── Text to read

Bland to the bone

The Carter Center has just published a sprawling, 118-page report on the 2013 Presidential Elections in Venezuela (see PDF here in Spanish). It goes through what happened in that dramatic election...

Carter CenterThe Carter Center has just published a sprawling, 118-page report on the 2013 Presidential Elections in Venezuela (see PDF here in Spanish). It goes through what happened in that dramatic election using the scrupulously impartial, non-controversial tone of an organization trying to remain an honest broker between the two warring factions.

Now, normally I would pass this off as simply one more foreign organization unable to grasp the real problem in Venezuela, but the Carter Center is different – its knowledge of Venezuela is too deep for us not to care about its blasé position.

For instance, it describes in flat, studiously non-judgmental terms the way the Supreme Tribunal not only refused to hear Henrique Capriles’s extensively documented “impugnación,” but actually went on to fine him, and urged the Prosecutor General to jail him just for having the temerity to complain.

Think about that for a moment.

The report describes this outrageous event as though they think punishing and harrassing people for filing a lawsuit is just something that normally happens, and that one must be careful to evaluate even-handedly.

It’s hard to see what the Carter Center thinks can be achieved with this approach.  Can it really be that they don’t grasp the way in which, by this point, studied impartiality bleeds more and more into complicity?

The report goes through the whole story of the death of Chávez, the designation of Maduro as Interim President, and the election, including the campaign. They detail the complaints from the MUD, as well as the shots fired back from the TSJ and various government organisms. They emphasize how the machines are OK, and how the fingerprint scanners work pretty decently. They lament the fact that the audits are not done in the presence of both sides – confidence in the system seems to be the thing that most worries them.

Towards the end of their pusillanimous brick, Carter Center lays out its recommendations, which include pretty much everything: clean up the electoral registry, limit the cadenas, control this, do that, etc.

────
── Information supplied

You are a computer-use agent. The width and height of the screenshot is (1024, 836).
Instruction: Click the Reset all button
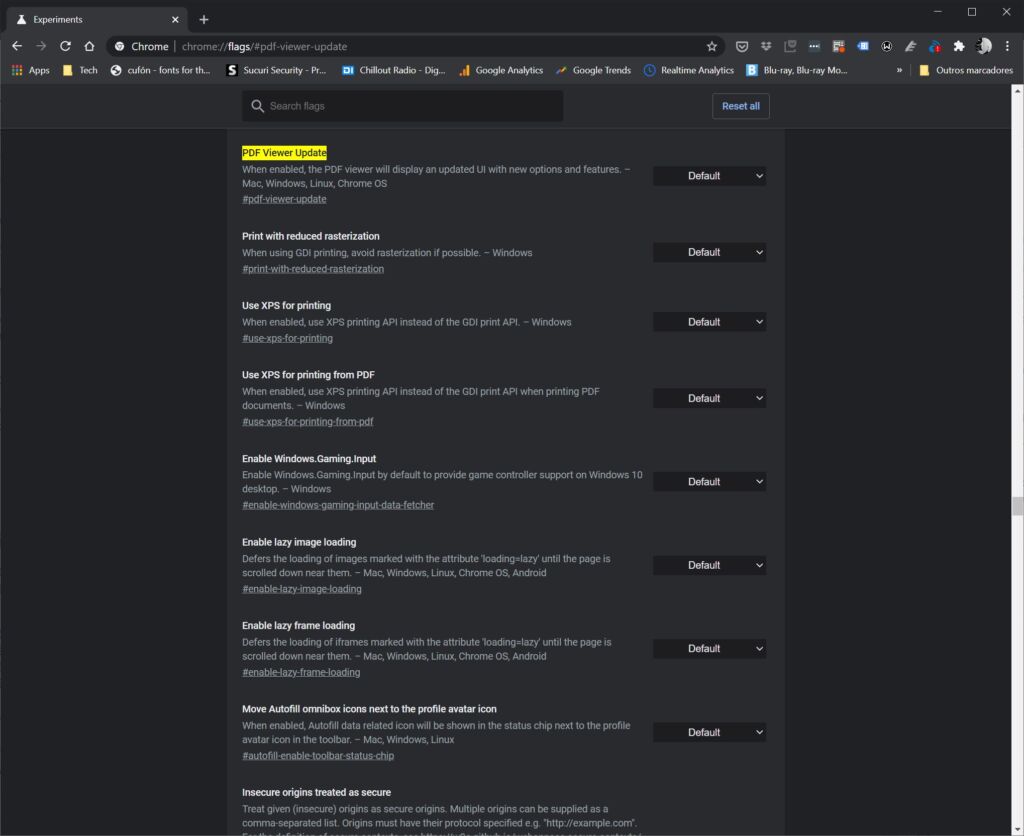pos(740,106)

────
── Information supplied

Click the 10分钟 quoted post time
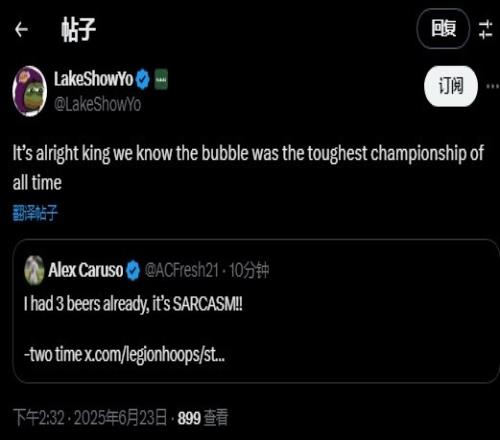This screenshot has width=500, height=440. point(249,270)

────

In the post on the Carter Center report, how many pages long is the report on Venezuela's 2013 presidential elections? Answer using only the post on the Carter Center report, not the records.

118 pages.